In December 2025, a crypto user withdrew $50 million in USDT from Binance and attempted to transfer it to their own wallet. They followed best practice — sending a small test transaction first to confirm the destination address. The test arrived safely. Then they sent the full amount. It went to someone else.1
The attack is called address poisoning, and it exploits something most people do without thinking: copying a wallet address from their transaction history. Here is how it works. An attacker monitors the blockchain for high-value transactions. When they spot a target, they generate a wallet address that matches the first and last several characters of the intended destination — the only characters most wallets and block explorers display. They send a tiny 'dust' transaction to the target from this spoofed address. Now the attacker's address appears in the victim's transaction history, looking nearly identical to the real one.

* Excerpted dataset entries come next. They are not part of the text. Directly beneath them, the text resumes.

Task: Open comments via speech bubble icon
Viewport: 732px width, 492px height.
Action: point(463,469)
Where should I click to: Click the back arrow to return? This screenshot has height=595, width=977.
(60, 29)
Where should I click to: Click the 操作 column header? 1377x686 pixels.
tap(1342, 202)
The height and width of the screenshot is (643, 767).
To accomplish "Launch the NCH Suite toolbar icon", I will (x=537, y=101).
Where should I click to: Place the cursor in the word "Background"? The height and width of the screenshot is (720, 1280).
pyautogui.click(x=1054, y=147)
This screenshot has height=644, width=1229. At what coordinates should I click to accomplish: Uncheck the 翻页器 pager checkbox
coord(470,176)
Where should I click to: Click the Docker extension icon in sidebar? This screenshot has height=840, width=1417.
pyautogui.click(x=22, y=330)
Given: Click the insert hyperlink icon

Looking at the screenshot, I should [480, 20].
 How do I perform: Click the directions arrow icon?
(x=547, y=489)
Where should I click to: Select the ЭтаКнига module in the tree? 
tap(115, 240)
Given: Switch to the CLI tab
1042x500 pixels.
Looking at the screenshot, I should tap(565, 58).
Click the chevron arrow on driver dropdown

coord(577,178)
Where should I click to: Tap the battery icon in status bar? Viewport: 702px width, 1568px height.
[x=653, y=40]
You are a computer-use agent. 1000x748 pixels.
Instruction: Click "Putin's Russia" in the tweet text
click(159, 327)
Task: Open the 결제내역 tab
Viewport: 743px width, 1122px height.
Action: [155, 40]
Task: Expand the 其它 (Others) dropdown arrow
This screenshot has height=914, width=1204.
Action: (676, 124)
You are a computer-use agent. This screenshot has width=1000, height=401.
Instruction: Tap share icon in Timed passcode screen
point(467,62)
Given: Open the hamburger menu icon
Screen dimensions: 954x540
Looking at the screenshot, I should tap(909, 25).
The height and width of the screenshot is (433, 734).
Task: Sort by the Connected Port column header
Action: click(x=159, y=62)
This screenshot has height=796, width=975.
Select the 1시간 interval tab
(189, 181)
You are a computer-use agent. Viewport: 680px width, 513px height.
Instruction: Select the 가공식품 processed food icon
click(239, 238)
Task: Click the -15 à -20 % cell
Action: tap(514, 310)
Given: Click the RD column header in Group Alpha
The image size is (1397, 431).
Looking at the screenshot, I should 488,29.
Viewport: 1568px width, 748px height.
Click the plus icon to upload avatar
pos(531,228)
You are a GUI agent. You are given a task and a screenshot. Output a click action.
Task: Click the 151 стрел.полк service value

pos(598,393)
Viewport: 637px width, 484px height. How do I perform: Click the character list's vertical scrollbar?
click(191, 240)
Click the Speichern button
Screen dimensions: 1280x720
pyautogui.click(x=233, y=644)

The victim, trusting their history, copies the wrong address and sends their funds to the attacker. In the December 2025 case, the attacker converted $50 million in USDT to DAI within minutes — a strategic move because Tether can freeze USDT in flagged wallets, but decentralized DAI has no such mechanism. The DAI was then converted to approximately 16,690 ETH and deposited into Tornado Cash to break the transaction trail.1 The entire laundering sequence took less than 30 minutes.
This isn't niche. Academic researchers studying Ethereum and BSC identified 270 million on-chain poisoning attempts targeting 17 million victims over a two-year period.2 Of those, 6,633 incidents resulted in confirmed losses exceeding $83.8 million. Zero-value transfer techniques — which require no private key signatures — have accounted for a significant portion of these losses. In a single week in August 2025, address poisoning netted $1.6 million.3
Clipboard hijacking adds a second layer of danger. Malware silently running on a compromised device monitors the clipboard for cryptocurrency address patterns. When you copy a legitimate address, the malware instantly replaces it with an attacker-controlled address.4 Because wallet addresses are long alphanumeric strings that humans rarely verify character by character, the swap goes unnoticed. In early 2025, researchers documented fake CAPTCHA attacks that installed clipboard-hijacking malware — turning ordinary copy-paste actions into theft vectors.
The defenses are simple in theory but require discipline in practice. First and most important: never copy addresses from transaction history. Always copy from a verified source — your own address book, a bookmarked address, or your hardware wallet's display. Second, verify the entire address, not just the first and last characters. Third, use wallets that display full addresses and support address whitelisting. Fourth, run anti-malware tools that detect clipboard manipulation. Fifth, for large transfers, always send a test transaction and verify receipt on a block explorer using the full address before sending the remainder.
Address poisoning exploits no vulnerability in code or cryptography. It exploits a human habit: the tendency to verify incompletely and trust past experience. In a system where transactions are irreversible, that habit is worth $83.8 million and counting.